• [Excerpted passage]:
The fact that Howard Carter escaped the curse was seen by some as evidence against its existence. After excavating the tomb, Carter wrote three books on the subject and retired from archaeology to act as a dealer in antiquities for a number of museums. He passed away in 1939, at the age of sixty-four of Hodgkin lymphoma. Upon his death, it was discovered that he had several artefacts that had been removed from Tutankhamun’s tomb and used to decorate Carter’s london apartment. These would eventually be returned to Egypt and apparently mark the end of the curse. But while Carter seemed to avoid premature death, severe injury, or bizarre circumstances, there was still speculation that the curse had affected him in other ways.

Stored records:
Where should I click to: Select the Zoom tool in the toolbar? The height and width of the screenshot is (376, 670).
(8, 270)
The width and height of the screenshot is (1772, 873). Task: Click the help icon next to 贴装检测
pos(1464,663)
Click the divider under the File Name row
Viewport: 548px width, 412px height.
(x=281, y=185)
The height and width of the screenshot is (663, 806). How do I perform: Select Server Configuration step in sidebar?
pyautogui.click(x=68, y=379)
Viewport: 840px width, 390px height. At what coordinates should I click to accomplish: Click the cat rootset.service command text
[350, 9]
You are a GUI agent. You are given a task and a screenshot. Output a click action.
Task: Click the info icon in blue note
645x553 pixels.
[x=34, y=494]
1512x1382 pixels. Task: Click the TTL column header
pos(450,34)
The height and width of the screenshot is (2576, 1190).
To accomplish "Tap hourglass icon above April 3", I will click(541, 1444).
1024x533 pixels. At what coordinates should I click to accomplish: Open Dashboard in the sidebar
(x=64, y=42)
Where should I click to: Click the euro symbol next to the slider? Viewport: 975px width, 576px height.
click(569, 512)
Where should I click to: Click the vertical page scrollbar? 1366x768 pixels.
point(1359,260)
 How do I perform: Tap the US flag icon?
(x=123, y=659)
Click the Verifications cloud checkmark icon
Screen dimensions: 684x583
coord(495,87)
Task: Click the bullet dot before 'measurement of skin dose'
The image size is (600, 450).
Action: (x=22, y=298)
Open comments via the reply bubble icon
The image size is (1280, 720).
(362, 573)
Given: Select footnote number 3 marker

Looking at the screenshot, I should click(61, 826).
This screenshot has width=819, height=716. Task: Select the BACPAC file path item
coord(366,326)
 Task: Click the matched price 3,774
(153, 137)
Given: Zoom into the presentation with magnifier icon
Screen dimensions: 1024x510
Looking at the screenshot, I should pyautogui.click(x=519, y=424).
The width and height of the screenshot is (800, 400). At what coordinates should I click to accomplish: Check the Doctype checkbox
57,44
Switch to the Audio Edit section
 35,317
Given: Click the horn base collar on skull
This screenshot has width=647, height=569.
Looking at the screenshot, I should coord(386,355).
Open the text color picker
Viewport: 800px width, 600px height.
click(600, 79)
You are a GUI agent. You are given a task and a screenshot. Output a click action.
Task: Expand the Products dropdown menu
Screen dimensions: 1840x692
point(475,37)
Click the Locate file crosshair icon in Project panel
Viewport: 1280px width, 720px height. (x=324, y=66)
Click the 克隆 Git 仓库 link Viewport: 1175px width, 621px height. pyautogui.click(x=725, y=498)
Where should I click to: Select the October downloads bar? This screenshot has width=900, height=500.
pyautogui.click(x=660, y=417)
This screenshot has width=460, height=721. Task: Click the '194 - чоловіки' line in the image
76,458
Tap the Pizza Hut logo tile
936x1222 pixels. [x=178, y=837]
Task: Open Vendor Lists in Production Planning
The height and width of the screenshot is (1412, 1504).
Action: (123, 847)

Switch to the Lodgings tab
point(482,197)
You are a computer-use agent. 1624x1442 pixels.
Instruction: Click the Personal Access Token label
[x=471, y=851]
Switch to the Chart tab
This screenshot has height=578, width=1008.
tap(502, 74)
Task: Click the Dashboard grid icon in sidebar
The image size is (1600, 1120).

• [Work item]: Please copy the part of the passage about Howard Carter and the curse that opens with the words containing "The fact that" and closes with "in other ways.", word for word.

• [Expected answer]:
The fact that Howard Carter escaped the curse was seen by some as evidence against its existence. After excavating the tomb, Carter wrote three books on the subject and retired from archaeology to act as a dealer in antiquities for a number of museums. He passed away in 1939, at the age of sixty-four of Hodgkin lymphoma. Upon his death, it was discovered that he had several artefacts that had been removed from Tutankhamun’s tomb and used to decorate Carter’s london apartment. These would eventually be returned to Egypt and apparently mark the end of the curse. But while Carter seemed to avoid premature death, severe injury, or bizarre circumstances, there was still speculation that the curse had affected him in other ways.